Documentation is one purpose of this blog. I use some posts myself and then the bad/funny English and my dyslectic fingers become evident. Most of times I do not care since it's just bad English and I do understand the meaning of the posts.
I'm a terrible typist. I write excruciatingly slow with my left index finger often hitting the wrong key, leading to many errors. I often miss out words since my typing is slower than my thoughts.
This morning I found this:
 XML is a markup language that defines a set of rules for encoding documents, it is not a Turing-complete language per se and it is very hard to express and interpret normal programing logic in xml if you do normal xml parsing and that is why I use xml. 
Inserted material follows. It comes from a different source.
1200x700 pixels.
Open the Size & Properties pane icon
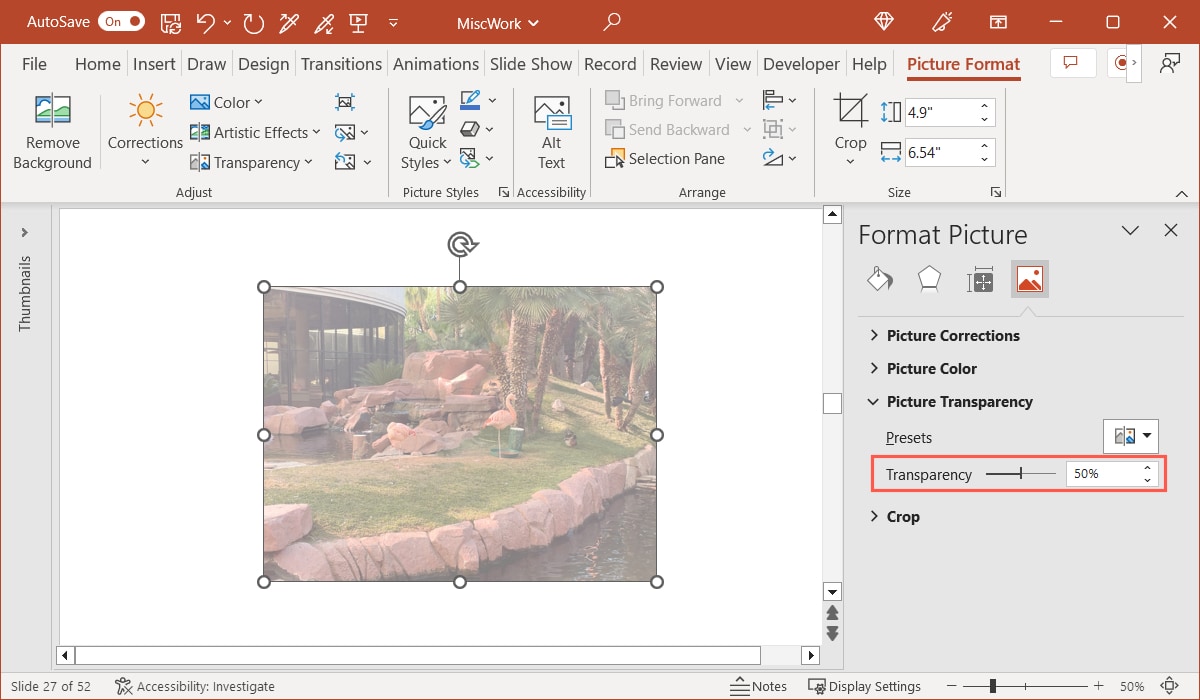pos(980,279)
This is completely up the wall. I use XML since it is very easy to parse with computer programs (in this case PHP has an easy to use XML parser). I do not use XML because it's hard to express normal programming logic, and the fact it is not a Turing complete language. I use XML despite it's deficiencies as a computer programming language. I would not missed this if I had written this in Swedish.
And I think XML is not Turing complete, I do not know. I haven't really checked. 

I have read most of Turing's published writings on computers and it's fascinating to realize most of it, is so obvious today. I constantly had to remind myself he was breaking new grounds just sixty years ago, when he is nagging page up and down about coding 'gotos' on paper tape. Turing was a master mind, one of the great spirits of the twentieth century. If he qualify into the same league as Aristotle, Newton, Darwin, Einstein I'm not to judge, but the importance of his work cannot be overestimated. And he was a brilliant programmer. It's almost scary to read about his insights in computing and predictions about the future of computers. 

I end this post with another blooper I found this morning:

NO the job is not long, it is a long running job.
NO the schedule is not spinning, the exit action is spinning off a schedule.
You can probably spot odd language constructs in this post too.